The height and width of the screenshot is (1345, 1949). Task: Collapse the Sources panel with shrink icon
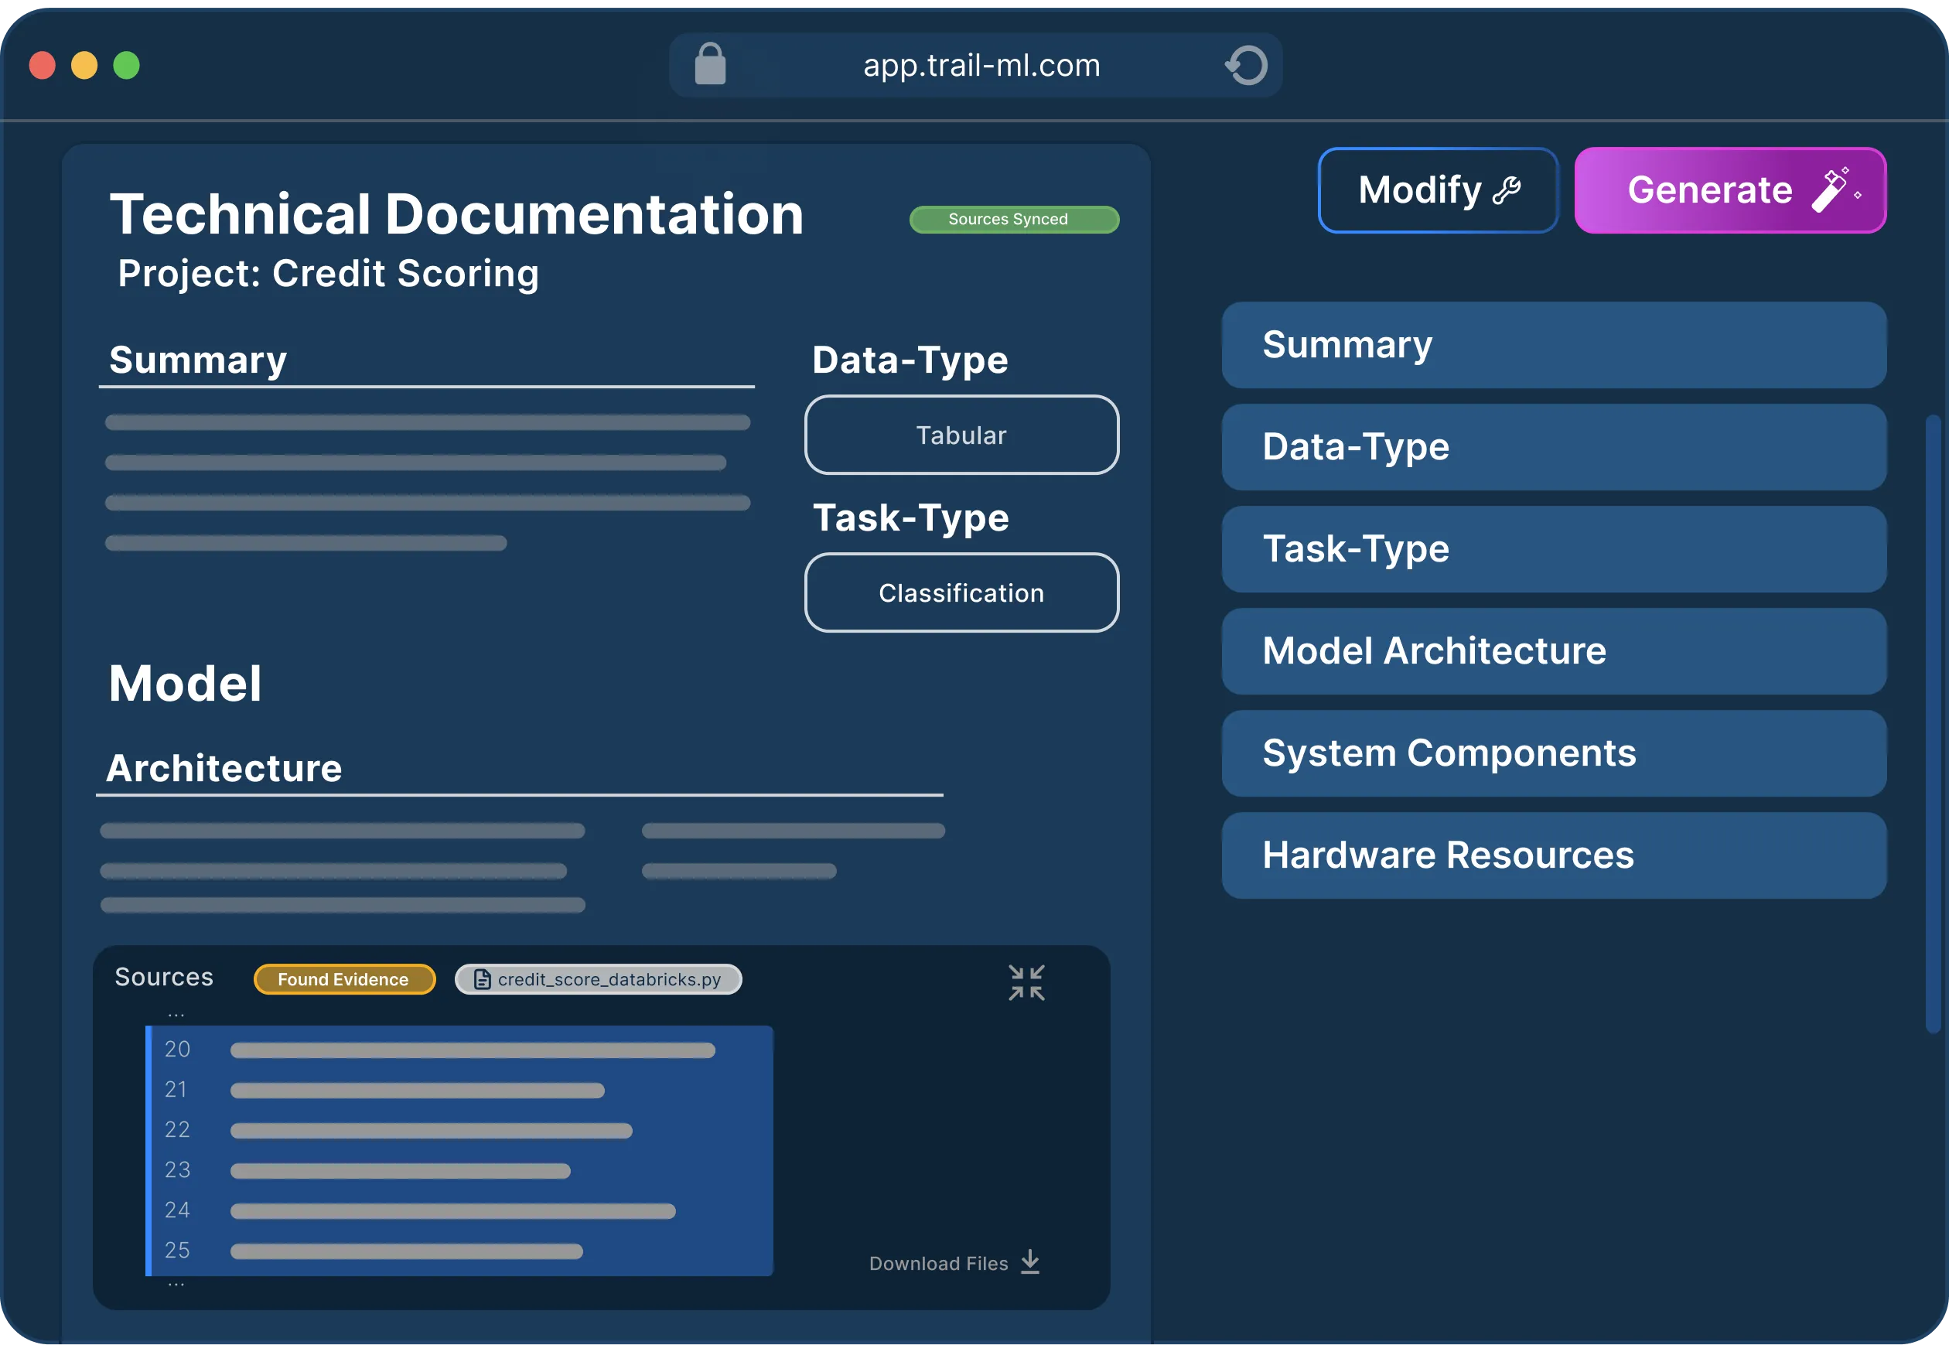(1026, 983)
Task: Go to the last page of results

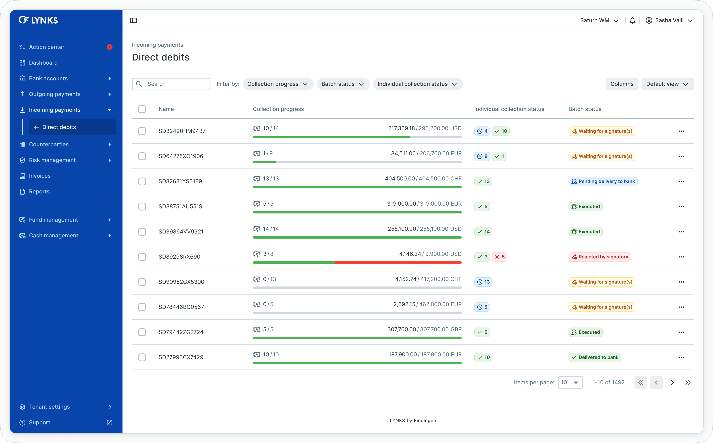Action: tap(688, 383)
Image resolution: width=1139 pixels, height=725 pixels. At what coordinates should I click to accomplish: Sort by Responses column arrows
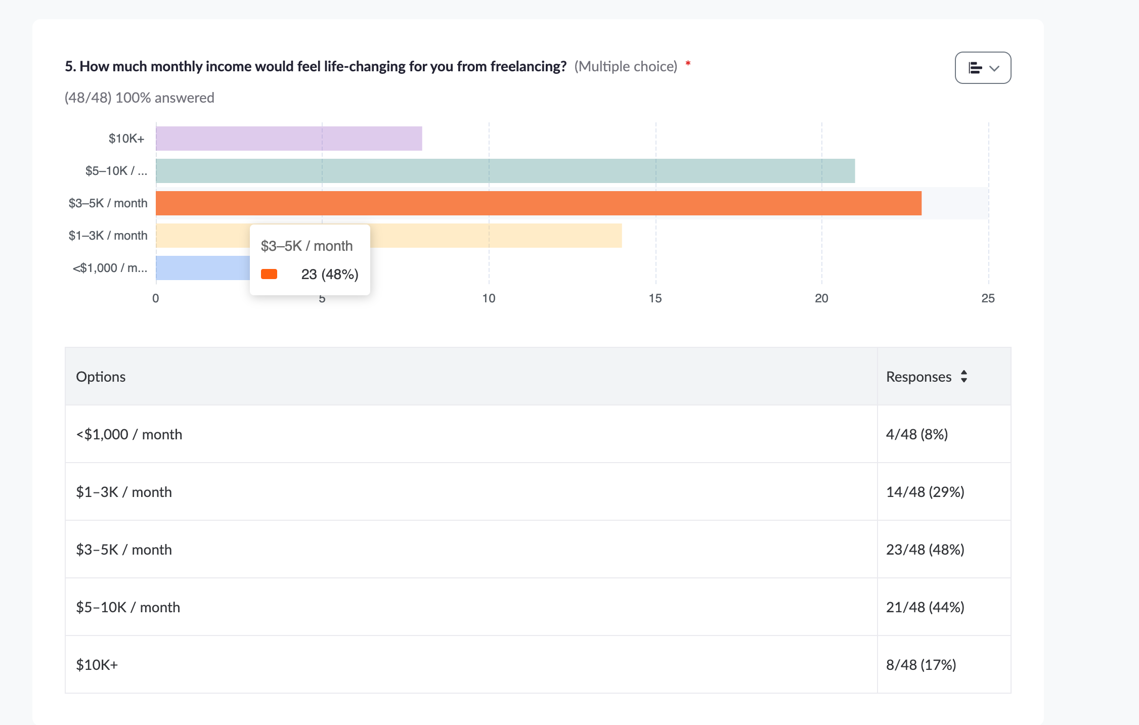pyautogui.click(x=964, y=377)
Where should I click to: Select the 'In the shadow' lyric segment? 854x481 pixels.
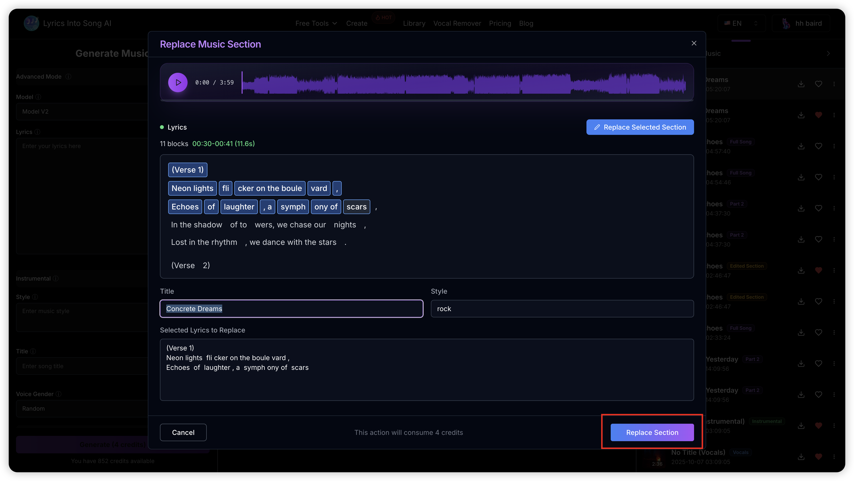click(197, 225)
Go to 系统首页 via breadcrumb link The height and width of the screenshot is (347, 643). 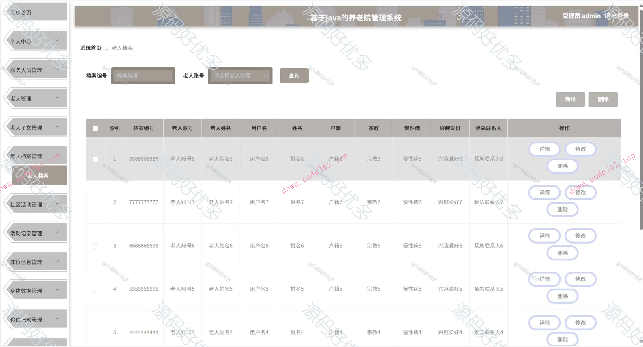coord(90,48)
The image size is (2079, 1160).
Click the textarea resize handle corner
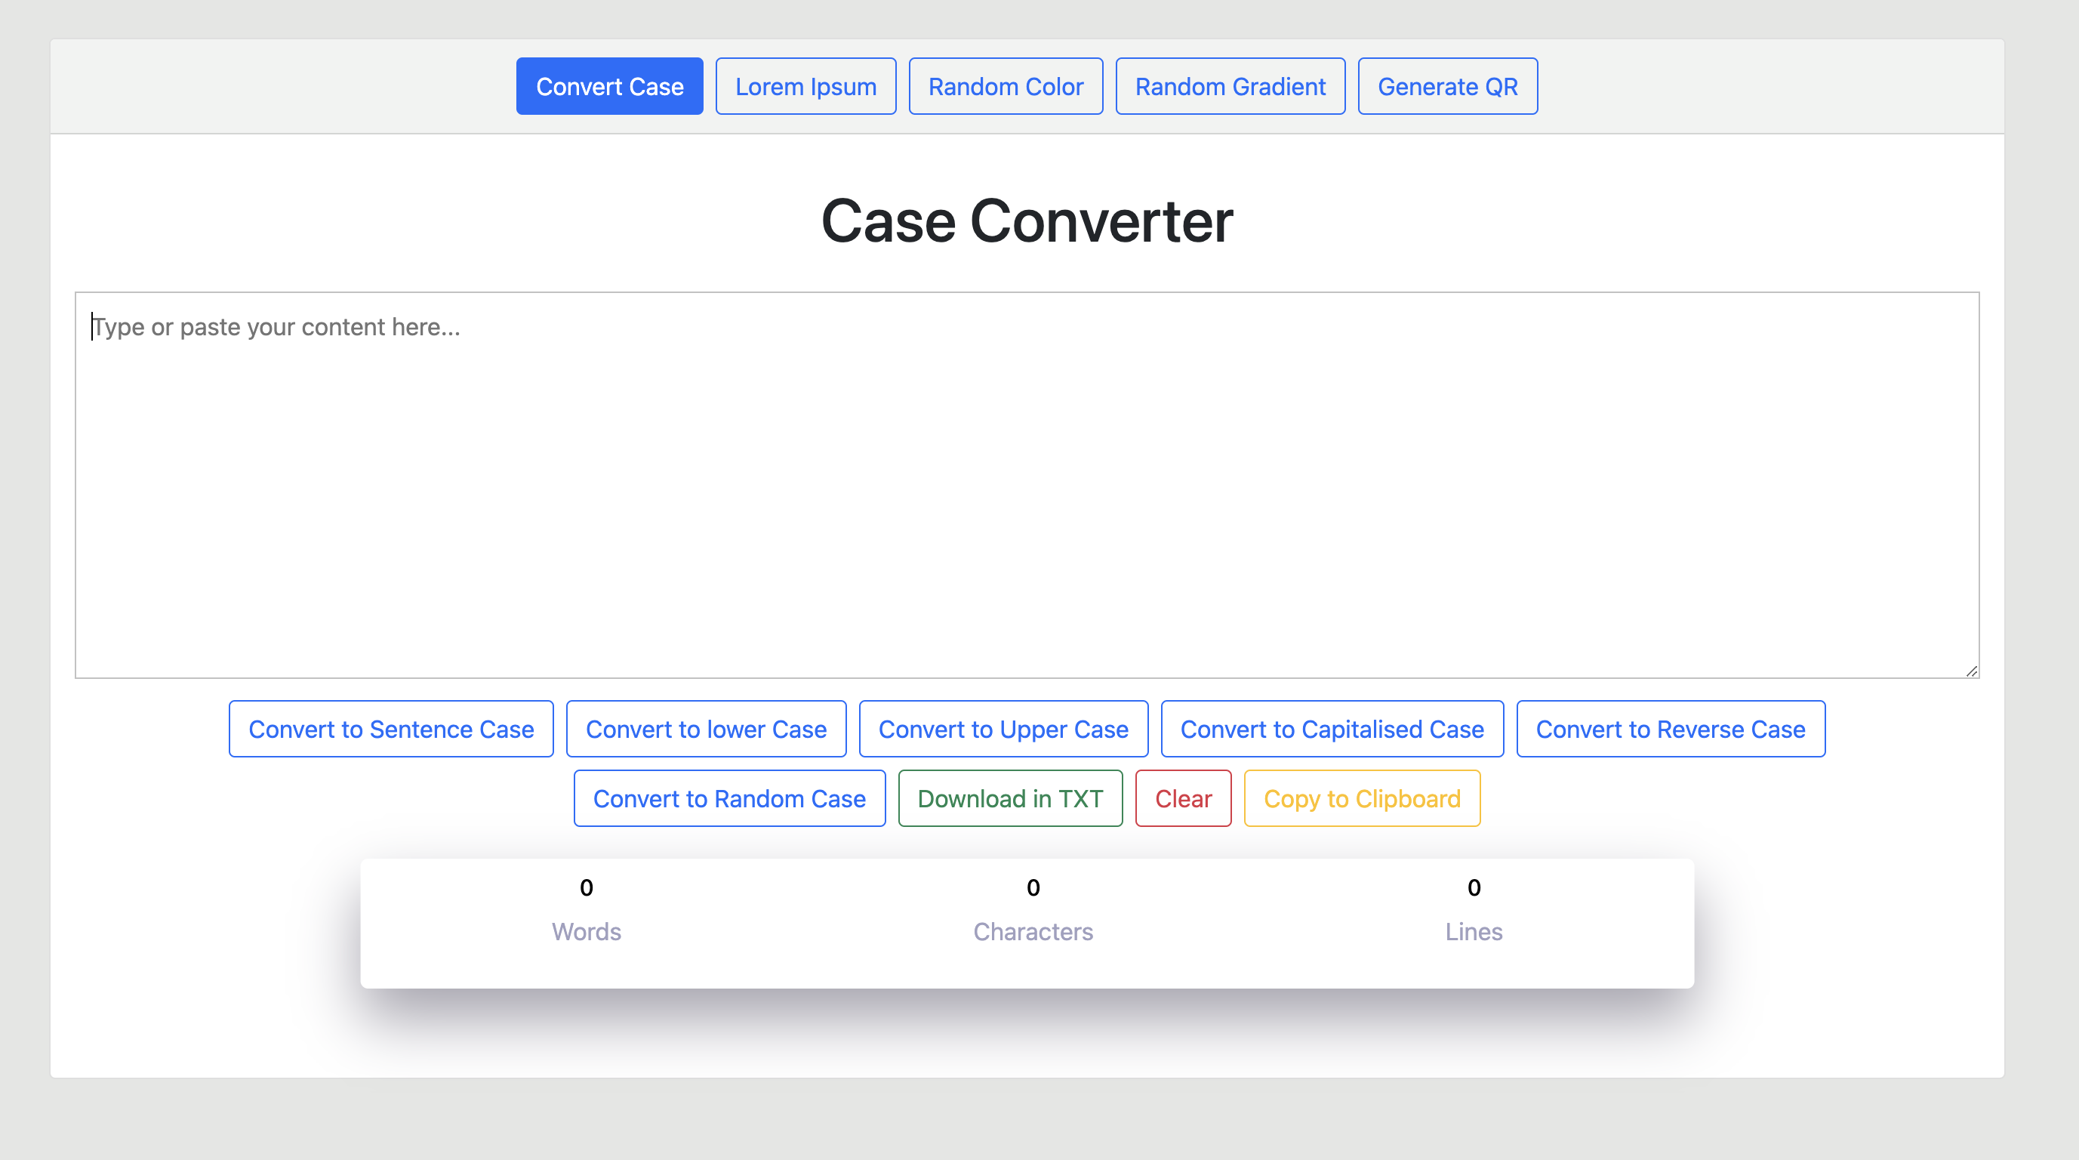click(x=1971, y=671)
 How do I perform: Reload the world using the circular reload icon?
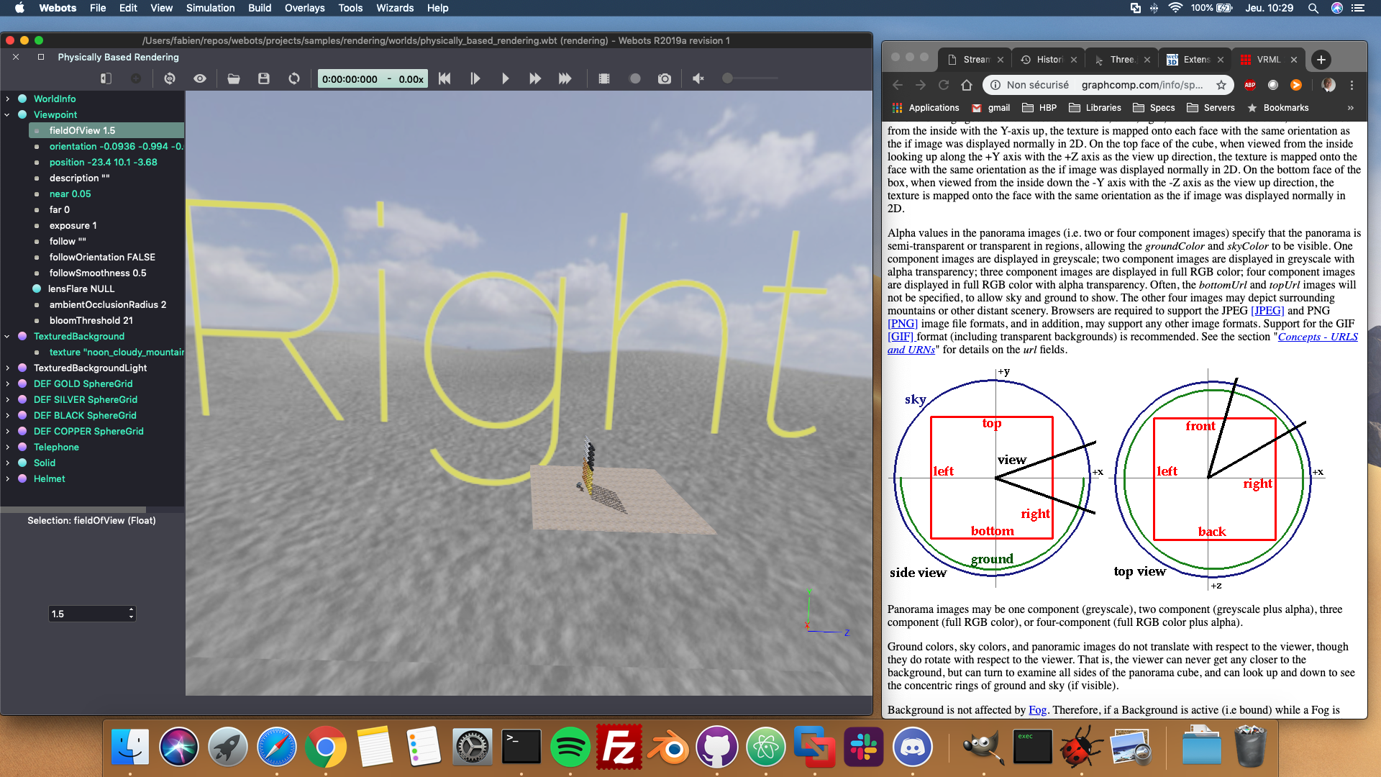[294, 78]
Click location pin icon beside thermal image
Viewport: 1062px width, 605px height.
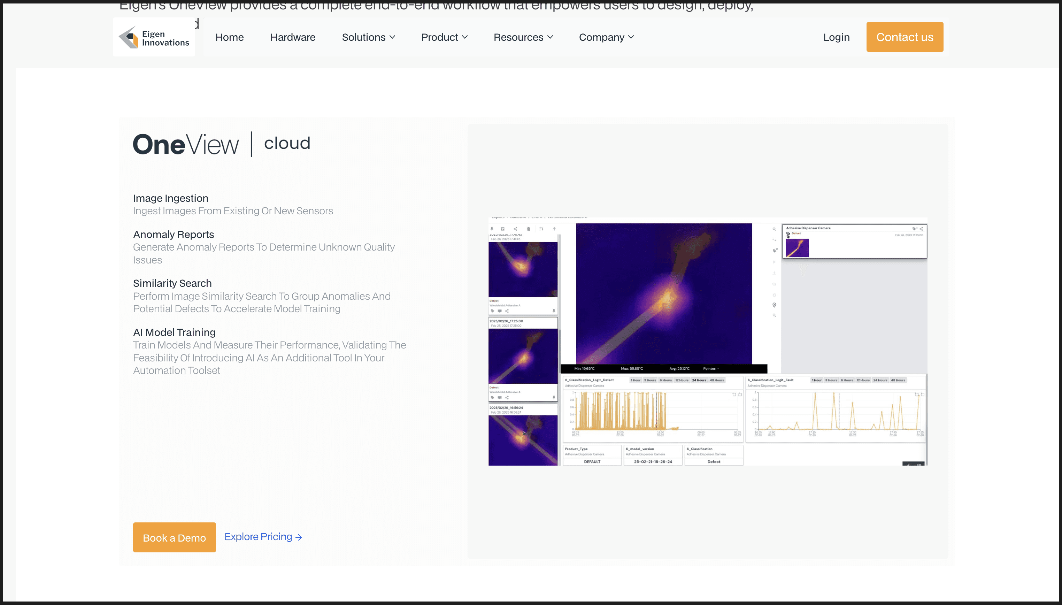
----
[EXERCISE DESCRIPTION]
Copy out, without any pictures, the lines of the records above from the one containing "How do I perform: Reload" through the final line, both ends included.

[RESULT OF THE EXERCISE]
 How do I perform: Reload the world using the circular reload icon?
[294, 78]
Click location pin icon beside thermal image
Viewport: 1062px width, 605px height.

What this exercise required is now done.